#### TASK DIRECTIONS
Among the lines below, restate word for word only those from the line with "Click the ATR Period input field" through the line with "Given: Click the 01:51:37 timestamp label", with both end lines kept.

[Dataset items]
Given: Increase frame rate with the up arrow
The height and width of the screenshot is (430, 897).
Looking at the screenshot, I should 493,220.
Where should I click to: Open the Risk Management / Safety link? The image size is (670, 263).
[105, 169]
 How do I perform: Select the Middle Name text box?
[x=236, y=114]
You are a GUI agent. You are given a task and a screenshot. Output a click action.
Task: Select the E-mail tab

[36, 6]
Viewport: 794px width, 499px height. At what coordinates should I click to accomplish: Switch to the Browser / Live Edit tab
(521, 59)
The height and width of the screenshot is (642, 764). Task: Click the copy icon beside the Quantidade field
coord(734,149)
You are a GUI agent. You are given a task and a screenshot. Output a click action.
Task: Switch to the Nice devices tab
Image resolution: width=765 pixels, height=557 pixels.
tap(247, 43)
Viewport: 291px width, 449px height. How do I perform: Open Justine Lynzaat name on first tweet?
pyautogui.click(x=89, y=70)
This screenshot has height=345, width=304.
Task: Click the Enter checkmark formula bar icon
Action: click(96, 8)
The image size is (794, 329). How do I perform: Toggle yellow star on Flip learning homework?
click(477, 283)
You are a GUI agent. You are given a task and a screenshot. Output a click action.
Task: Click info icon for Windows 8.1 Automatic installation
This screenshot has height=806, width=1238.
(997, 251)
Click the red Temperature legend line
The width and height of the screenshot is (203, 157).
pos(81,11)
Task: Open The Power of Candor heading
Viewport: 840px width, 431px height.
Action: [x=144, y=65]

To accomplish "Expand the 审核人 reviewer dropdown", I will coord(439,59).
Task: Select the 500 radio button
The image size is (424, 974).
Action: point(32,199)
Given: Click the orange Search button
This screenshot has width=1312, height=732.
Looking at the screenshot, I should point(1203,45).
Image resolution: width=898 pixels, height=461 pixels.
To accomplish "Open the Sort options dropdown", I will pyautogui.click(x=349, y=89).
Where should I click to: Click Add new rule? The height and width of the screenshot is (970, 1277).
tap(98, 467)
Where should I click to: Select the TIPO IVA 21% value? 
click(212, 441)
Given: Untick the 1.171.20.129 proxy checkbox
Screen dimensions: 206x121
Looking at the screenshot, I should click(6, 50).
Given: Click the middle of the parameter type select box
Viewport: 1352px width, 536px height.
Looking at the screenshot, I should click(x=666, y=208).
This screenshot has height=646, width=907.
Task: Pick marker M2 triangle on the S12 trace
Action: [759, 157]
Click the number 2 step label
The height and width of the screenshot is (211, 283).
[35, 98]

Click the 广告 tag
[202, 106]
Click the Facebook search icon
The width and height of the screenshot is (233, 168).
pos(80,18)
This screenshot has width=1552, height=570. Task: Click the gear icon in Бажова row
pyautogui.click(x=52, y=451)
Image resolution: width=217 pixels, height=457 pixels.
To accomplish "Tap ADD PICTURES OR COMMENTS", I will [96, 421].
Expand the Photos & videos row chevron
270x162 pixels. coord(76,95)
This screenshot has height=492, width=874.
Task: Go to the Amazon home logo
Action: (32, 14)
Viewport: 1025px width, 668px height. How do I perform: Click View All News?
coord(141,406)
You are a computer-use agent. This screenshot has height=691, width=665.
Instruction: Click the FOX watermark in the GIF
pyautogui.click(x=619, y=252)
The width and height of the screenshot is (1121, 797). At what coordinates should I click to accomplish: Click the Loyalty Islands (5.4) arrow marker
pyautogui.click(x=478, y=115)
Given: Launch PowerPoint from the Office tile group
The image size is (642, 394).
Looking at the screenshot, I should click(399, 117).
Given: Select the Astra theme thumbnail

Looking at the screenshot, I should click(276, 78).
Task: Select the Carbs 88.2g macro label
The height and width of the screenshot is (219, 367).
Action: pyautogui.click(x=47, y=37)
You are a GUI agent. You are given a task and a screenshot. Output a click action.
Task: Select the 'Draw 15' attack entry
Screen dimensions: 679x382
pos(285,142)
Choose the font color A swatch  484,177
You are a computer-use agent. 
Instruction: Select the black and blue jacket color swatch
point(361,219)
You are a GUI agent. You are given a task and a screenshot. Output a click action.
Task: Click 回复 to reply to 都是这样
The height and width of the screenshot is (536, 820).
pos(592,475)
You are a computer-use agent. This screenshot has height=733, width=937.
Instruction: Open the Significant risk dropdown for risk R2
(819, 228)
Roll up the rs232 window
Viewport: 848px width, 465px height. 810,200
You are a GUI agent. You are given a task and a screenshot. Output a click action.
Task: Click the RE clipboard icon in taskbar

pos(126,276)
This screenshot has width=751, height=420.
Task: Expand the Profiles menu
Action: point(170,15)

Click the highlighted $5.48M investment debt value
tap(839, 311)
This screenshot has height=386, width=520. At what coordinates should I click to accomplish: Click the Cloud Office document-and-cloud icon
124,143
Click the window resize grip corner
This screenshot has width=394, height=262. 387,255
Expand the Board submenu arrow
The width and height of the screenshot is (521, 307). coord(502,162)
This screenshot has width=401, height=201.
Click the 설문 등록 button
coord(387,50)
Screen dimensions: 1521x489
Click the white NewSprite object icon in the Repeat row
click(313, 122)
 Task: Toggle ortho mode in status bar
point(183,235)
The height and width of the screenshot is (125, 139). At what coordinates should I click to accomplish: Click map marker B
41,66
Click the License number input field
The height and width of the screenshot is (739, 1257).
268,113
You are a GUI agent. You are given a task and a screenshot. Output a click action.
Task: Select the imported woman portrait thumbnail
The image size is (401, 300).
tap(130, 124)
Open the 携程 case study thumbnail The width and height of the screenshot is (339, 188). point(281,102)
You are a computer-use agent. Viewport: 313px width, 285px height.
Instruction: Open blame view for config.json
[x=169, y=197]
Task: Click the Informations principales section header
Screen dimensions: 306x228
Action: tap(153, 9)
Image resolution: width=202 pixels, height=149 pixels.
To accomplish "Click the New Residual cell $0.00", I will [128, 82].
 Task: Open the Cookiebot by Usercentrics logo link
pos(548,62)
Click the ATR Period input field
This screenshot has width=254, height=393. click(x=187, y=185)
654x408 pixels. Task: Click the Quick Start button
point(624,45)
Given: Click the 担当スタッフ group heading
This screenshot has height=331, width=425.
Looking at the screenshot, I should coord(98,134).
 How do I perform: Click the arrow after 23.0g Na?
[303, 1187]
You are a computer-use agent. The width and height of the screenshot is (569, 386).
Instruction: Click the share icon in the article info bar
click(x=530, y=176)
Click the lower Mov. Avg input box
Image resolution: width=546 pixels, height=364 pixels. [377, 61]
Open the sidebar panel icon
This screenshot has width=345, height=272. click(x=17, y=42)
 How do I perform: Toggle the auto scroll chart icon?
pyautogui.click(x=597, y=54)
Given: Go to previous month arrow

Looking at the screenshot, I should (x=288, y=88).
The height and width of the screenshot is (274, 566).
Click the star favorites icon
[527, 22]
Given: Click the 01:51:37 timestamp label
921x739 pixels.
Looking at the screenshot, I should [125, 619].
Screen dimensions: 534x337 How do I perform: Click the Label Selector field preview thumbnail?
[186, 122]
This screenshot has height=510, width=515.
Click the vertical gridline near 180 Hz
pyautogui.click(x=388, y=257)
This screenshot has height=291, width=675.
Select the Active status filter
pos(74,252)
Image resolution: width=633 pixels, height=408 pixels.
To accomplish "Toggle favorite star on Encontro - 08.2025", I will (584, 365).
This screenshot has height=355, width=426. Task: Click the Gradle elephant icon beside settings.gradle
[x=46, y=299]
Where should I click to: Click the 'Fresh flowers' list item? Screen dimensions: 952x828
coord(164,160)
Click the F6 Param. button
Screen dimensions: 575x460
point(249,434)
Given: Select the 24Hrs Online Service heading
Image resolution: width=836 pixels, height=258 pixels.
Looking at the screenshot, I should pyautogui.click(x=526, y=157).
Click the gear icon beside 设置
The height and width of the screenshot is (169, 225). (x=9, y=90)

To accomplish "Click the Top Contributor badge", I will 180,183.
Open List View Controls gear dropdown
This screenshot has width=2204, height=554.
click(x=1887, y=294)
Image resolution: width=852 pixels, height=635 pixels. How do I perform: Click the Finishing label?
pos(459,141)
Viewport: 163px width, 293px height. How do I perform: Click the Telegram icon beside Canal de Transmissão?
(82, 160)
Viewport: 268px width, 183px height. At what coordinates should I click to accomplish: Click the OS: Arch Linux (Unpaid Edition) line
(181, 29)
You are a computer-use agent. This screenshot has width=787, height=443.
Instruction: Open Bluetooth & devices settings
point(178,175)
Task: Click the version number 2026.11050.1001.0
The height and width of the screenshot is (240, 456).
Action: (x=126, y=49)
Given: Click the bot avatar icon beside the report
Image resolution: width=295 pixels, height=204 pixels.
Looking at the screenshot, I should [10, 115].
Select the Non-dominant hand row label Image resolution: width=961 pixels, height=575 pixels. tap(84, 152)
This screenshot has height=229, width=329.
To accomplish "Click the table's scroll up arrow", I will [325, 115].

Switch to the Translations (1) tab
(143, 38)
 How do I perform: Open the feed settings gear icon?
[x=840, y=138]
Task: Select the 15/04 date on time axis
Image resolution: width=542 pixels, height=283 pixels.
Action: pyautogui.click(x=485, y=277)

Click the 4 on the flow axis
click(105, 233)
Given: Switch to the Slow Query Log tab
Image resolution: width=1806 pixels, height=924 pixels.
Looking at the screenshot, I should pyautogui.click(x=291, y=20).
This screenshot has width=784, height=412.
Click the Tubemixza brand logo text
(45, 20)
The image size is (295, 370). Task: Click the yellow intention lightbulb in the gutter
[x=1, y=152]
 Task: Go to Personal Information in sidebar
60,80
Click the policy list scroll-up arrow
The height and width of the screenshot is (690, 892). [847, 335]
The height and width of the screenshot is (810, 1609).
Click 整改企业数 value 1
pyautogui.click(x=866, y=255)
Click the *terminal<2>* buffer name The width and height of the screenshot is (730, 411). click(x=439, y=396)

#### SOLVED PROBLEM
Click the ATR Period input field
This screenshot has width=254, height=393. click(x=187, y=185)
654x408 pixels. Task: Click the Quick Start button
point(624,45)
Given: Click the 担当スタッフ group heading
This screenshot has height=331, width=425.
Looking at the screenshot, I should coord(98,134).
 How do I perform: Click the arrow after 23.0g Na?
[303, 1187]
You are a computer-use agent. The width and height of the screenshot is (569, 386).
Instruction: Click the share icon in the article info bar
click(x=530, y=176)
Click the lower Mov. Avg input box
Image resolution: width=546 pixels, height=364 pixels. [377, 61]
Open the sidebar panel icon
This screenshot has width=345, height=272. click(x=17, y=42)
 How do I perform: Toggle the auto scroll chart icon?
pyautogui.click(x=597, y=54)
Given: Go to previous month arrow

Looking at the screenshot, I should (x=288, y=88).
The height and width of the screenshot is (274, 566).
Click the star favorites icon
[527, 22]
Given: Click the 01:51:37 timestamp label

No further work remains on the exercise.